The real issue is, it took Rogers engineers so long to diagnose and address the problem, allowing incorrect route maps to propagate to deep and far corners of the internet.

Anecdotally, a friend in Greece roaming with a Canadian Rogers SIM card was unable to use her phone. Perhaps other Canadian Rogers subscribers, traveling on far continents can confirm?

My guess (pure speculation) is Roger’s TTL values have been dramatically decreased by now, which will increase the bandwidth requirements for network state management. This is also not great news for Rogers customers and peer networks.
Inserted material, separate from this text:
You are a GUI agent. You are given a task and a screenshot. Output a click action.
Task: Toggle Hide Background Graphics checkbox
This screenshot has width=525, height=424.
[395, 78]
Generally speaking, BGP route propagation does not include a TTL cache invalidation mechanism (i.e. routes are never invalidated and rechecked -- the BGP session's ongoing existence validates already learned routes and conducts the addition or deletion in-band -- if heard, "TTL" in the context of BGP means that routes should not be propagated onward, like TTL for IP packets).


> a friend in Greece roaming with a Canadian Rogers SIM card was unable to use her phone

I've heard this from several individuals. It makes sense: Rogers, being totally dark, couldn't authenticate any roaming sessions.

I wonder how fast a roaming provider boots you off their network though. Roaming usually tunnels your traffic to your home provider, so I could see data halting immediately. Maybe local calls work for a while.

This effect sunk in when they said they couldn't receive any SMS 2FA. Even people with a local SIM SIM setup (highly recommended!) still need to slide in their home SIM to log into some things.


I don’t know if they were from Canada but I photographed a family on vacation here in Minnesota and they said their “phones don’t work in this area.” They seemed surprised.

It was an extended family of 14 people and there are plenty of cell phone towers of various sorts that reach where we were.